■ Required action ■
Please give nothing except the number of lines in the records below that include the word "computer".

■ Provided material ■
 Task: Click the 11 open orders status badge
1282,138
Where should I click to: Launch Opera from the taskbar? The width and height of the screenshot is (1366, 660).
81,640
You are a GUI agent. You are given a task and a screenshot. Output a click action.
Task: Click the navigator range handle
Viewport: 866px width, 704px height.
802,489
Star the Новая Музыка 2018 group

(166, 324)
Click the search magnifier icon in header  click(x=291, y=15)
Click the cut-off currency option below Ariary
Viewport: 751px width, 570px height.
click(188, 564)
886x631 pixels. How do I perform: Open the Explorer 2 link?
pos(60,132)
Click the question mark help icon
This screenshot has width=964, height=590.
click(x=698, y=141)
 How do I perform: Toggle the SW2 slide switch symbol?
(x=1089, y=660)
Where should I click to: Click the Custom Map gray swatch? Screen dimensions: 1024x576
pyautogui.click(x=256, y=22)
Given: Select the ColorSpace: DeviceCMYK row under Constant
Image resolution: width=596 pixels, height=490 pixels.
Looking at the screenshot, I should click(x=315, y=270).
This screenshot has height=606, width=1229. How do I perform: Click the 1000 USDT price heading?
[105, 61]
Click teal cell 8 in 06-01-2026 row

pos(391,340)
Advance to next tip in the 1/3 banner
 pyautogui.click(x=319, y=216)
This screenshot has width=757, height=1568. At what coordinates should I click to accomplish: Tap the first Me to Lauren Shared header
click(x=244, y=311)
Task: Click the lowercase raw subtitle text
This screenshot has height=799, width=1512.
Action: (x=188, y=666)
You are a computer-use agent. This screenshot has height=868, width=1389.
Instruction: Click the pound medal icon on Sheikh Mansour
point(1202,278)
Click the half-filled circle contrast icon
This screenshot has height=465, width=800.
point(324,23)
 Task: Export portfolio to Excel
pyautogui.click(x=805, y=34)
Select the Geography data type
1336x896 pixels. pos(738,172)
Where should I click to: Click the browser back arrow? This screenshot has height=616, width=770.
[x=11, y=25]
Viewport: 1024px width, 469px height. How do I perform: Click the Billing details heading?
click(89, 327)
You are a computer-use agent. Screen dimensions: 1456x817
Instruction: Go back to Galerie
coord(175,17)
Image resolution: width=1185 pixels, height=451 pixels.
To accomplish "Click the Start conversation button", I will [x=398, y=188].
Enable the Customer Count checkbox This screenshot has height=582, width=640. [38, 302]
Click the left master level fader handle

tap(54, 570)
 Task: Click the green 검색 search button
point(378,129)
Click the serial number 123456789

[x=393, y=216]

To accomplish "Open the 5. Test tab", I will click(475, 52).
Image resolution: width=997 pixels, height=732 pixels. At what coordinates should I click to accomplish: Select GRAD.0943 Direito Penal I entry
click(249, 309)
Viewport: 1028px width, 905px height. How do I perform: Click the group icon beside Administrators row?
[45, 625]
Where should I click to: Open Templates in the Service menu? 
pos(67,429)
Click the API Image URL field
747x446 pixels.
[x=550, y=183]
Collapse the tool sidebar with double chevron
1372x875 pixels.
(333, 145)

■ Answer for the task ■
2